We spend Saturday afternoon at the garden shop. Walking in we smell earth, life. Green cascades are everywhere, made almost tropical by the sound of water falling into stone fountains. We spend time reading the back of seed packets; tomatoes, onions, herbs and, for fun, giant pumpkin seeds. Vermont’s summers are notoriously short so the main qualification for purchase being length of growing time. We tick off things we’ll need to begin plants under our grow lights: the kitchen to become our makeshift garden plot. Each evening will be lit by the eerie, extra-terrestrial, bulbs. We stroll around the large selection of house plants and I hear one call out to me. Tiny round leaves spill, a necklace on a delicate chain, out of the small hanging pot. Paul reminds me that we have no room for more plants. There is always “up” isn’t there? We leave the store with a fistful of seed packs and a new baby with iron hanger swaddled in brown paper.
We watch out the window while fat snowflakes swirl down, sometimes so thick that we cannot see the road. Paul comes in with an armload of wood and we build a fire in the fireplace to eat dinner in front of. No seeing the snow now for the inky darkness. As we settle into evening, I feel peace.
We wake up with sunlight coming in through the blinds. The temperature rises with the sun. I stand on top of a snowbank and hear chickadees clicking and flitting about. I’m delighted with sound. We have spent many months in white silence.
A few days of sunshine and our dirt road begins to soften under our tires and mud boots. Icicles hang along our roof line like pointed teeth, and I listen for the “plop” of them dripping. Our sheep lay on beds of straw in the winter paddock and close their eyes, ruminating, enjoying the warmth. I pull om my snowshoes and walk down the road to our pasture to check bees. I carefully lift the lid of a hive and see bees lazily climbing up through the frames looking for spring feed, their honey stores beginning to wane. Watching, I see a few make a wobbly lift-off to find a good place to use the bathroom.
After finishing working with youth orchestra on Saturday morning we find two stools in the window at the bakery. Watching the world go by we bite into a flaky pastry filled with cheese and chives. People everywhere, laughing with friends, walking dogs, clutching shopping bags. We are the bears rising from hibernation to feed on baked goods and tea. There are those who remain bundled in winter clothing, their blood not quite thawed. Others wear shorts and t-shirts, anxious to squeeze every moment out of this brief reprieve.

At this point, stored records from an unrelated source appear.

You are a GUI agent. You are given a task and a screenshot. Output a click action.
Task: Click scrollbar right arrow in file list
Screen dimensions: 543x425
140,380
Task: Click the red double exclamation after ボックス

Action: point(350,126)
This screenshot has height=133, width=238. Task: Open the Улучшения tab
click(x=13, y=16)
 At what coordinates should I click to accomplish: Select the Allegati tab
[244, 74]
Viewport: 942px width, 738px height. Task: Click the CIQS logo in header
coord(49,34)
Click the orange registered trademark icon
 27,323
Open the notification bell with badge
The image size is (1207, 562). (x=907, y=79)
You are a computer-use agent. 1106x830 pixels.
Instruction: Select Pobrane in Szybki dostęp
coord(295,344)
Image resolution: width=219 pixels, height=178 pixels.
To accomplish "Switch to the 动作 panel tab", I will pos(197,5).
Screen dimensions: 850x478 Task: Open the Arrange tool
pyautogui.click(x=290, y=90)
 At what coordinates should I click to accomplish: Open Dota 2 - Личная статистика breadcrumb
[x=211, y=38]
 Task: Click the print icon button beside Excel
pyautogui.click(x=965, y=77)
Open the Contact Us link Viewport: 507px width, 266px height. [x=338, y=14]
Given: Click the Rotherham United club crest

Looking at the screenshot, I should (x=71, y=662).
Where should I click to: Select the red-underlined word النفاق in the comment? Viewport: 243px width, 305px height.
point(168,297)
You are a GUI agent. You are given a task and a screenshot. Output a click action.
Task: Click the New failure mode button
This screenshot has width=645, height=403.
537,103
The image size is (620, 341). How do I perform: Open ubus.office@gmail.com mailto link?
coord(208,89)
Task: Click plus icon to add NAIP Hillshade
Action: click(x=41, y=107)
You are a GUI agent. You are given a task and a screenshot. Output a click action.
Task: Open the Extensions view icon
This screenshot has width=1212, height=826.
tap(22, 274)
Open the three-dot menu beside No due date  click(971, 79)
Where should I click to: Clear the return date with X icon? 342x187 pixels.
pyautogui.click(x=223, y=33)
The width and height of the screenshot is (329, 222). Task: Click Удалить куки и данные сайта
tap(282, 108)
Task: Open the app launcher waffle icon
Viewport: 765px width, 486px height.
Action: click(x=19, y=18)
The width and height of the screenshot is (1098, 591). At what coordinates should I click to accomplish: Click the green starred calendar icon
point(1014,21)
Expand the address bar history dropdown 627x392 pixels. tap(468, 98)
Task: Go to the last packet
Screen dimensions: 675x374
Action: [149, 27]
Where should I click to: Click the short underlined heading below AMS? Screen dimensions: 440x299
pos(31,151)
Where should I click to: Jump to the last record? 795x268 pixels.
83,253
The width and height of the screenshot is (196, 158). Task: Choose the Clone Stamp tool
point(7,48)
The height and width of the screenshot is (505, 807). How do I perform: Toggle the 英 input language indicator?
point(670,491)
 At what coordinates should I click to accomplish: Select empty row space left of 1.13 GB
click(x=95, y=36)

Slowly maneuvering the muddy ruts on our drive home, I see Jason splitting wood for maple sugaring while daughter Morgan swoops out over the melting snow on her rope swing. Molly waves both her and the tiny mittened hands of her new baby as they walk. Donald, almost one hundred years old, sits atop his green John Deere and uses the bucket to push the snow to one side, an action that feels metaphoric as well as physical.
We park in our muddied driveway and step into the early spring sunshine. Pausing to inhale the smell of the earth we come from and listen to the happy calls of the birds scratching at bare spots left by the retreating snow.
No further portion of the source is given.